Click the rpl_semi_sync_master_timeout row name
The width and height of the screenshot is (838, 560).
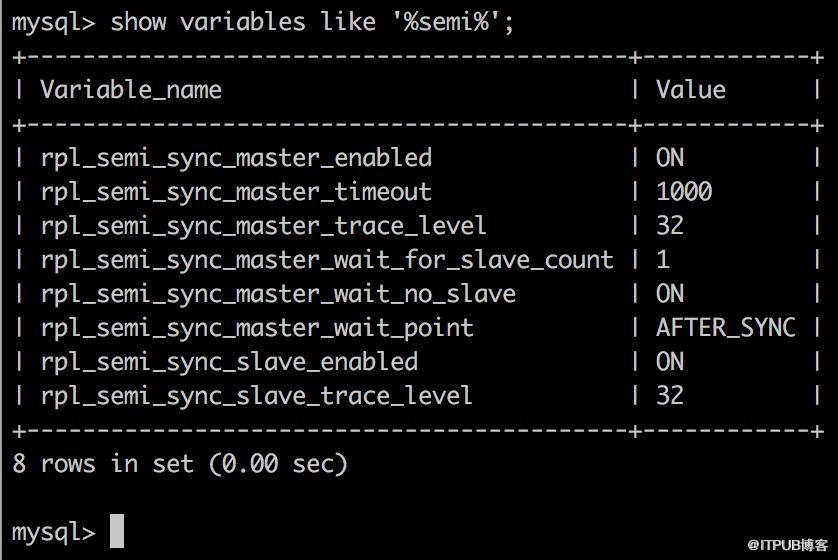pyautogui.click(x=236, y=192)
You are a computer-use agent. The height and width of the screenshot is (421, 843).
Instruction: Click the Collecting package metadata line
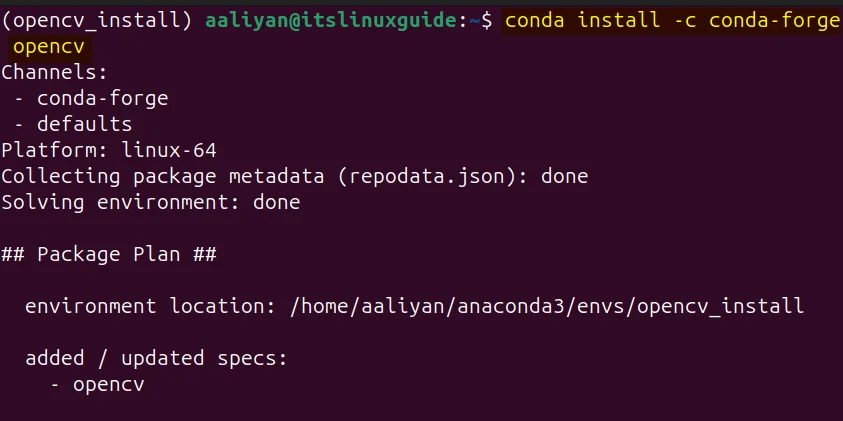(x=295, y=176)
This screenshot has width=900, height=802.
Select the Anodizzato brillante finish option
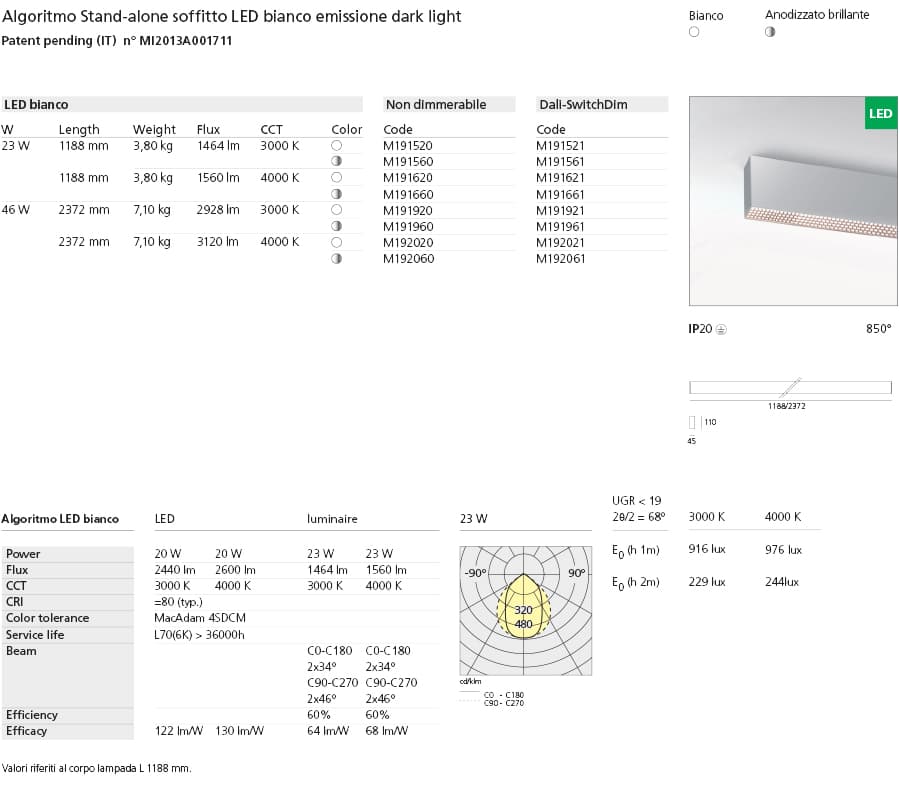click(x=770, y=32)
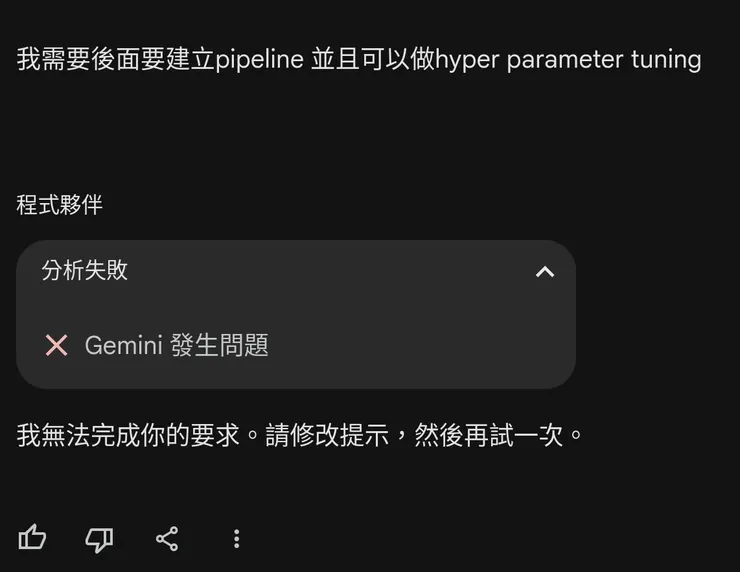Collapse the 分析失敗 panel using the chevron
The image size is (740, 572).
click(x=545, y=271)
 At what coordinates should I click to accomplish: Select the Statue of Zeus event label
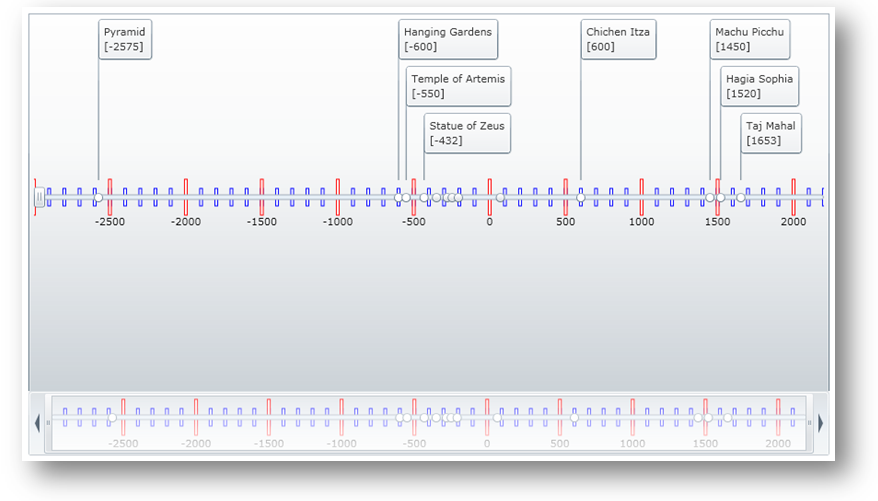[x=467, y=133]
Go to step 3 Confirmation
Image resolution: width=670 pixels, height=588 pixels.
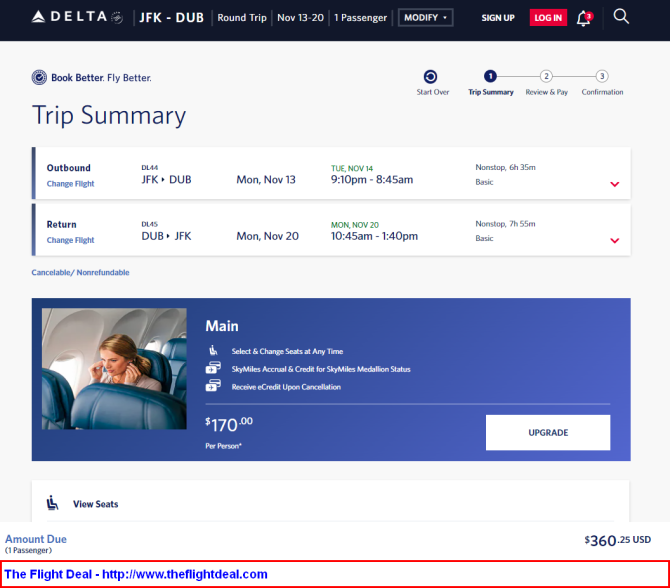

-=-=-

ABOUT THIS EXERCISE: With the pictures removed, return the listing above in its exact original wording.

SOLUTION:
Click the rpl_semi_sync_master_timeout row name
The width and height of the screenshot is (838, 560).
pyautogui.click(x=236, y=192)
You are a computer-use agent. The height and width of the screenshot is (421, 843).
Instruction: Click the Collecting package metadata line
(x=295, y=176)
This screenshot has width=900, height=802.
Select the Anodizzato brillante finish option
click(x=770, y=32)
Collapse the 分析失敗 panel using the chevron
The image size is (740, 572).
click(x=545, y=271)
 At what coordinates should I click to accomplish: Select the Statue of Zeus event label
[x=467, y=133]
Go to step 3 Confirmation
Image resolution: width=670 pixels, height=588 pixels.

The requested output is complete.